> [EXCERPT TO READ]:
On Tuesday 26 March 2013 13:48:05 Igor Vaynberg wrote:
> On Tue, Mar 26, 2013 at 1:31 PM, Marco Springer <[email protected]> wrote:
> > Actually, the performance problem was in the first row, well actually the
> > header that was rendering all days in a week/month/year.
> > 
> > Each data row itself has a lot less items.
> > Each row has items that are absolutely positioned within the relatively
> > positioned row. Each item can span over multiple days/week/months or even
> > years, depending on the task duration.
> > 
> > Doing this instead of rendering divs for each day saves a lot of
> > calculation on the server side and a whole lot less html on the client
> > side.
> > And this creates other nifty possibilities like making the item divs
> > resizable and draggable in that row with bound ajax calls to those
> > actions.
> > For showing a grid I've done some background images that match the zoom
> > level, since each day is static in width.

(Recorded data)
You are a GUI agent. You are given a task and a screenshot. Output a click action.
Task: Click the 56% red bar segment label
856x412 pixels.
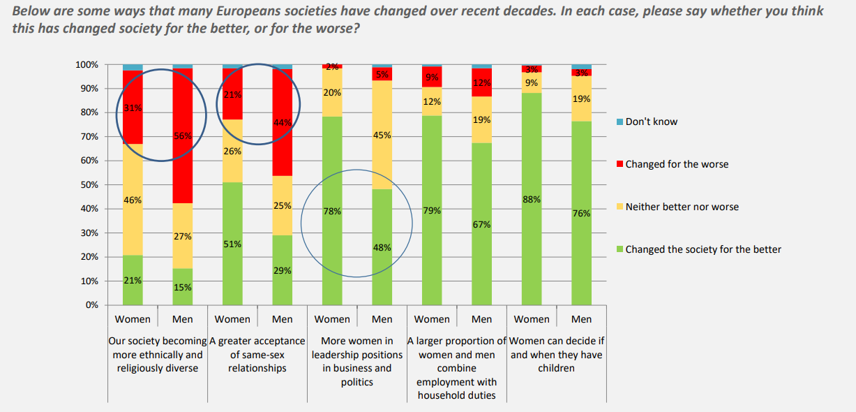tap(182, 136)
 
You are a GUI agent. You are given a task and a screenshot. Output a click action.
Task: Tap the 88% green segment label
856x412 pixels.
tap(532, 200)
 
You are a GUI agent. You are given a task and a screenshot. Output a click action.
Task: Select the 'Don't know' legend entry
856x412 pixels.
tap(651, 122)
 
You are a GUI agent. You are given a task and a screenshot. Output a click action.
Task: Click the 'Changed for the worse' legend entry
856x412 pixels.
tap(676, 164)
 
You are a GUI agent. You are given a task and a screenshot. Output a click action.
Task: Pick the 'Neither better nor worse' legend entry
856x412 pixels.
tap(682, 207)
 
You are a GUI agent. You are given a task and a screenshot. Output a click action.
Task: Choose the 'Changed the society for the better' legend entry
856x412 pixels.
tap(703, 249)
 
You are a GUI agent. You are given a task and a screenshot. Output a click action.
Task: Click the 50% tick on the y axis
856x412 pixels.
tap(89, 185)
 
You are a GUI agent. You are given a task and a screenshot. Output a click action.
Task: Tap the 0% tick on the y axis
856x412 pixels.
tap(92, 305)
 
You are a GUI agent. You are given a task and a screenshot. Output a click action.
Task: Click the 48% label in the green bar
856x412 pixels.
tap(382, 247)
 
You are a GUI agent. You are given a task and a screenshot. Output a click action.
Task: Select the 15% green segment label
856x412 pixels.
tap(182, 287)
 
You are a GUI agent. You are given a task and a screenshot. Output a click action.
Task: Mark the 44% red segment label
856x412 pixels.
tap(282, 123)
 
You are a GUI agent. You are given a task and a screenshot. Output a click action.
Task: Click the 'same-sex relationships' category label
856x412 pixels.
tap(257, 354)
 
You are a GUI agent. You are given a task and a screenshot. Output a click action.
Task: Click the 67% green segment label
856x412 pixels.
tap(481, 224)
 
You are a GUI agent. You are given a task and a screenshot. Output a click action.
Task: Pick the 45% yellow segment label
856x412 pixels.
tap(382, 135)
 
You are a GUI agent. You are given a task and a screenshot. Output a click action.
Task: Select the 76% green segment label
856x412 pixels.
tap(581, 214)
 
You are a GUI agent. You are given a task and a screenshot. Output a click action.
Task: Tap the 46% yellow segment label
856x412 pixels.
tap(133, 200)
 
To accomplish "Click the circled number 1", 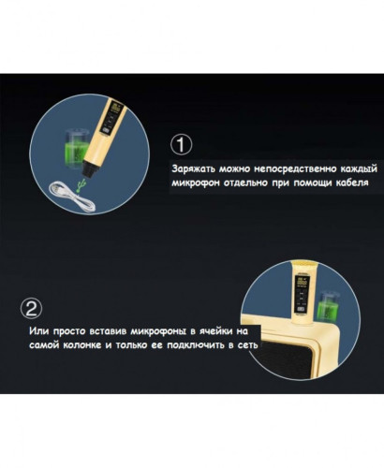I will tap(182, 145).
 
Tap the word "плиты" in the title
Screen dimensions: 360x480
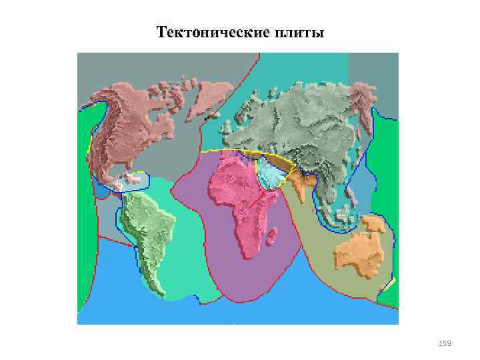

> [ACTIONS TO TAKE]:
1. In the email excerpt, which part of the layout caused the performance problem?
2. Copy the recorded data from its beginning up to and including the line with "tap(682, 207)". Leave out the pictures.

> [RESPONSES FOR EACH TASK]:
1. The header in the first row, which was rendering all days in a week/month/year.

2.
You are a GUI agent. You are given a task and a screenshot. Output a click action.
Task: Click the 56% red bar segment label
856x412 pixels.
tap(182, 136)
 
You are a GUI agent. You are given a task and a screenshot. Output a click action.
Task: Tap the 88% green segment label
856x412 pixels.
tap(532, 200)
 
You are a GUI agent. You are given a task and a screenshot. Output a click action.
Task: Select the 'Don't know' legend entry
856x412 pixels.
tap(651, 122)
 
You are a GUI agent. You are given a task and a screenshot. Output a click action.
Task: Click the 'Changed for the worse' legend entry
856x412 pixels.
tap(676, 164)
 
You are a GUI agent. You are given a task and a screenshot. Output a click action.
Task: Pick the 'Neither better nor worse' legend entry
856x412 pixels.
tap(682, 207)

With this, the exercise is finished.